Data Availability: The data underlying the results of this study are owned and controlled by the Tribal entities that approved its collection. This fact is clearly stated in the Tribal resolutions authorizing the research; and it must be recognized that these Tribal communities are an independent, sovereign governments, in control over research activities within their borders. Access to data and materials can be accomplished by application to Mr. Guthrie Ducheneaux, IT director, Missouri Breaks Research Inc, 505 S Willow St, Eagle Butte, SD 57625, 605-964-3419, email: guthrie.ducheneaux@mbiri.com, who will arrange for further consultation with the appropriate Tribal partners. Approximately 2 to 3 months may be required.

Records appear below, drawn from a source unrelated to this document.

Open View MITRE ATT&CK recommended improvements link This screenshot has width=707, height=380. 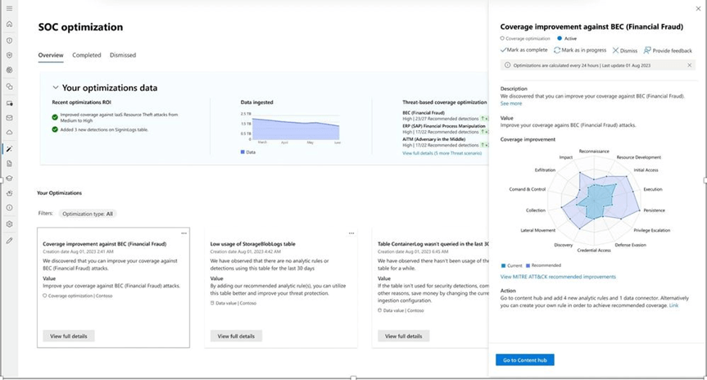(x=557, y=277)
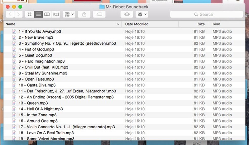Open the item arrangement dropdown
This screenshot has width=249, height=145.
(x=69, y=14)
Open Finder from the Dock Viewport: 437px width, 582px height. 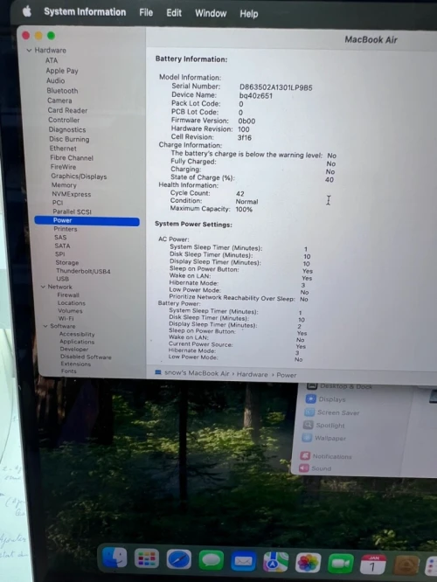coord(114,558)
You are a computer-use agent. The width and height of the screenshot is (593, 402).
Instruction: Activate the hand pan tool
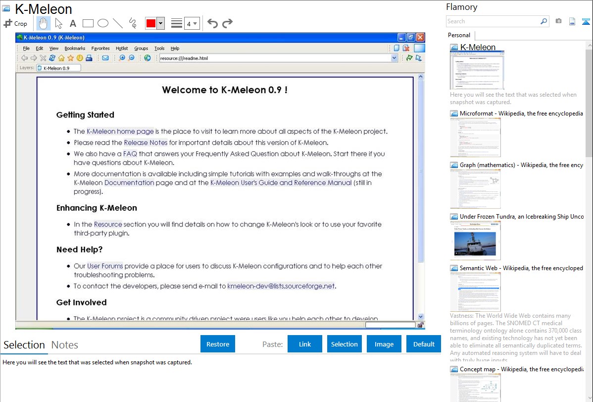pyautogui.click(x=44, y=23)
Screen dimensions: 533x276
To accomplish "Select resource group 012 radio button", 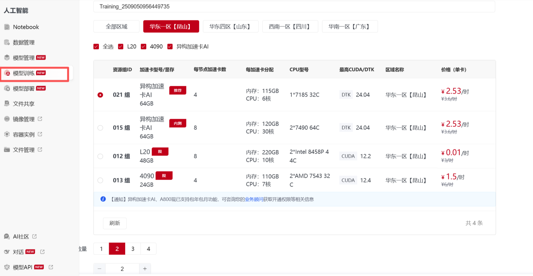I will tap(100, 156).
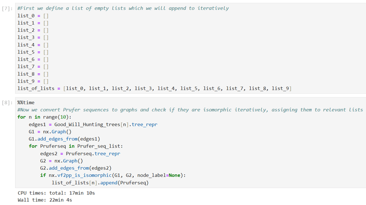Viewport: 366px width, 205px height.
Task: Click the 'G2 = nx.Graph()' line
Action: coord(62,161)
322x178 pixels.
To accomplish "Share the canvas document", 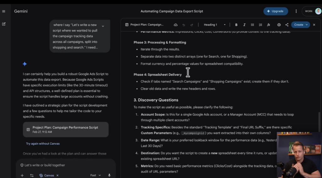I will coord(287,25).
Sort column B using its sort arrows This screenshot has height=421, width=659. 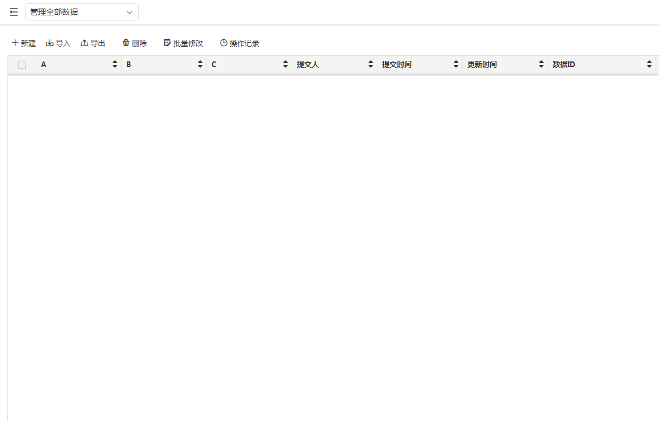pos(200,65)
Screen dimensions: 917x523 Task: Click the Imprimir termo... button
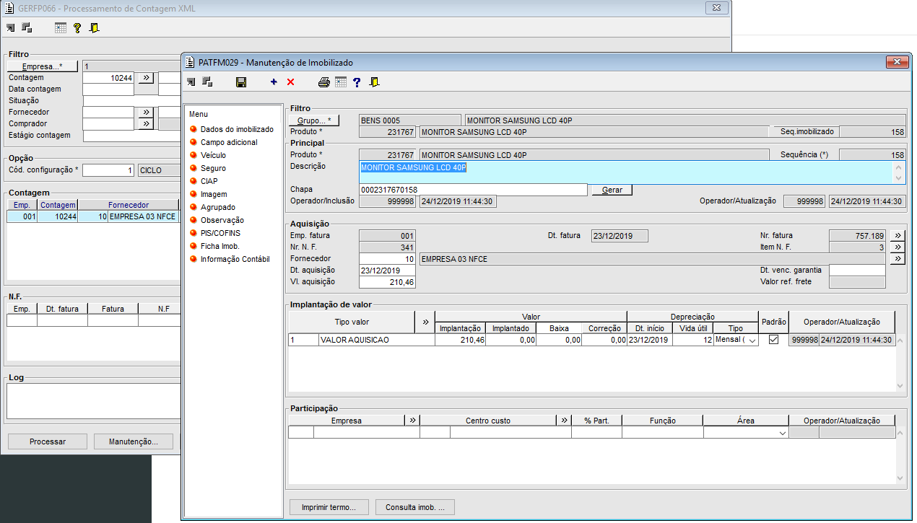point(329,507)
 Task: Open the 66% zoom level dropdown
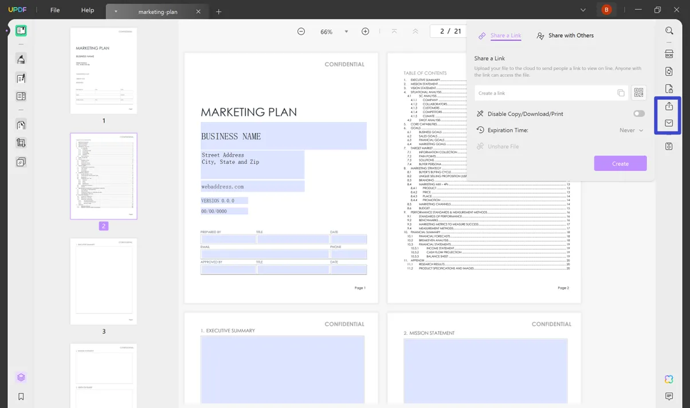(x=346, y=32)
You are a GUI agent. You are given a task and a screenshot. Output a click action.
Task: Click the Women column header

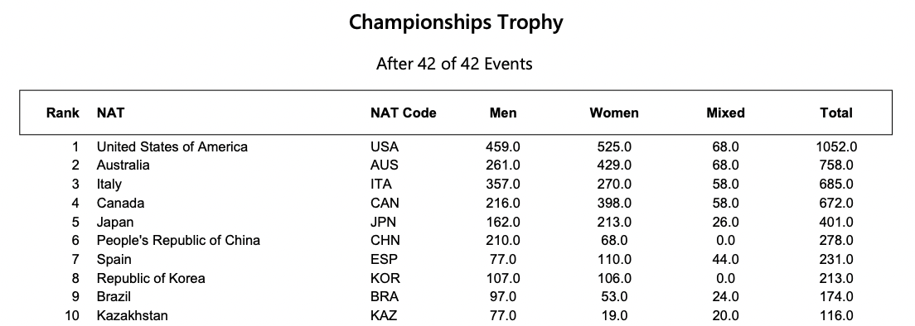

The authors received special access privileges to the data due to their relationship with the Tribal Governments, however, interested researchers who apply for data access will be able to access the same data as the authors.
Funding: LGB, MO, RO: National Heart, Lung and Blood Institute contract: 75N92019D00029, https://www.nhlbi.nih.gov/ NF, SQ: National Institute on Minority Health and Disparities: R01-MD012765, https://www.nimhd.nih.gov/ ANA: National Institute of Diabetes and Digestive and Kidney Diseases: R01-DK117445, https://www.niddk.nih.gov/ EE: National Institute of Environmental Health Science: R21ES033119, https://www.niehs.nih.gov/ ANA: National Institute of Environmental Health Science: R01ES021367, https://www.niehs.nih.gov/ ANA: National Institute of Environmental Health Science: P42ES033719, https://www.niehs.nih.gov/ The funders had no role in study design, data collection and analysis, decision to publish, or preparation of the manuscript.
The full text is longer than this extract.